Anche includere il nucleare in una lista di attività transitorie non sarebbe la scelta giusta, proseguono i tecnici della Commissione: questa categoria è pensata per evitare di restare agganciati a una data tecnologia o fonte energetica per troppo tempo, ma i tempi del nucleare sono molto lunghi. “Le centrali nucleari a fissione richiedono almeno 10 anni per essere costruite (con esperienze recenti che indicano addirittura 20 anni per l’EPR), mentre devono rimanere operative per 50-60 anni“.
Poi c’è lo smantellamento, “che richiederà altri 20-50 anni“. In totale, “la decisione di costruire nuove centrali nucleari blocca le società per circa 80-130 anni, senza contare gli anni necessari per stoccare il combustibile esaurito o smaltire le scorie di alto livello“.
Il problema dello smaltimento è serio
Uno dei principali problemi delle centrali nucleari è cosa fare delle barre di combustibile esaurito. I loro livelli di radioattività sono così alti che dovranno passare varie migliaia di anni prima che siano innocue per l’ambiente. Fino ad allora, devono essere isolate.
Lo smaltimento geologico in profondità si è imposto come la soluzione più pragmatica per il problema della gestione dei residui nucleari, battendo sia l’affondamento in alto mare che il lancio nello spazio (ma ci rendiamo conto?). Il punto debole critico dello smaltimento a profondità geologica è la minaccia di fuga di radionuclidi dal deposito.
Una ricerca sostenuta dal programma quadro EURATOM si è concentrata sulla geosfera, la regione tampone tra il deposito e la biosfera. Mentre con il progetto RETROCK, lo SKI (Swedish Nuclear Power Inspectorate) ha misurato l’idoneità degli odierni modelli computerizzati di valutare correttamente il rischio di qualsiasi sito determinato, simulando i processi più importanti: decadimento radioattivo, trasporto e fenomeni che descrivono come i radionuclidi sfuggono nelle fasi gassosa, liquida e solida.
C’è molto poco da stare allegri e – visto come sono gestiti i rifiuti tossici in Italia – c’è anche poco da fidarsi.
Cosa di dice in Italia?
Il titolare del ministero della Transizione Ecologica – Roberto Cingolani – richiama la necessità di ragionare fuori dagli schemi ideologici che hanno contraddistinto i decenni passati, e invita a “guardare i numeri”. E, con approccio “tecnico” spalanca la porta a gas e atomo: “Fermo restando che è stato fatto un referendum dove si è detto che non vogliamo il nucleare di 1° e 2° generazione, si stanno affacciando tecnologie di 4° generazione senza uranio arricchito e acqua pesante.

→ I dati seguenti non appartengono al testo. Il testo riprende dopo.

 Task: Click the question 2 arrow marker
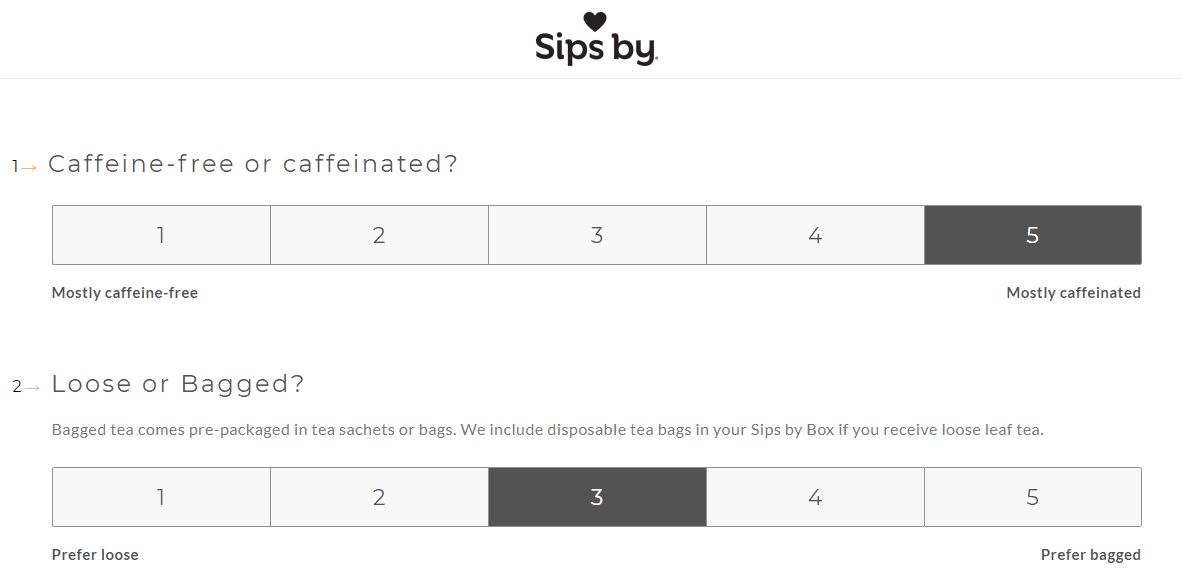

Ci sono Paesi che stanno investendo su questa tecnologia, forse non ancora matura ma prossima ad essere matura. Se ad un certo momento si verificasse che i chili di rifiuto radioattivo diventino pochissimi, la sicurezza elevata e il costo basso, sarebbe da folli non considerare questa tecnologia“.
I 13 membri del comitato scientifico sembrano aver risposto anche al ministro Cingolani.